Lancée par le maire de Libreville, Eugène Mba, l’opération « Libérez les trottoirs » entend restaurer l’ordre dans la capitale en mettant un terme à l’occupation anarchique du domaine public. Si cette initiative est globalement perçue comme une réponse à un problème de longue date, elle suscite également une vive polémique. Des commerçantes accusent en effet certains agents municipaux de compromettre les objectifs de cette campagne par des pratiques qu’elles jugent contraires à l’éthique.
À l’approche de la rentrée scolaire, période cruciale pour de nombreuses familles qui comptent sur leurs activités commerciales pour faire face aux dépenses, plusieurs vendeuses expriment leur exaspération. Elles dénoncent un système d’« arrangements » qui interviendrait après les opérations de déguerpissement menées dans les marchés et sur les espaces publics.

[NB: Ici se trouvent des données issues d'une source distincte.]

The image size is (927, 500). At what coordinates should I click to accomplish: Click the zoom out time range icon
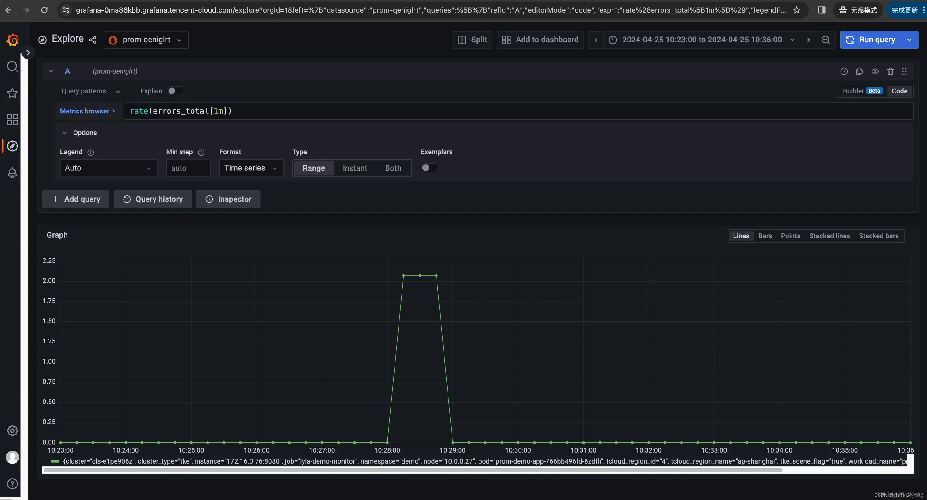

« Monsieur le Maire, nous déplorons le phénomène d’arrangements exercés par vos équipes après les casses dans les marchés. Après l’opération, ces derniers reviennent souvent sur les lieux, procèdent à des arrangements avec certains commerçants et redistribuent les places moyennant des sommes allant de 20 000 à 50 000 francs CFA. On en a marre ! », ce sont indignés plusieurs commerçantes durant un sit-in le 20 juillet dernier à l’hôtel de ville.
Selon ces témoignages, les espaces libérés seraient parfois réattribués de manière informelle contre rémunération, créant un sentiment d’injustice chez les vendeurs qui respectent les décisions municipales ou qui ne disposent pas des moyens financiers pour accéder à ces emplacements.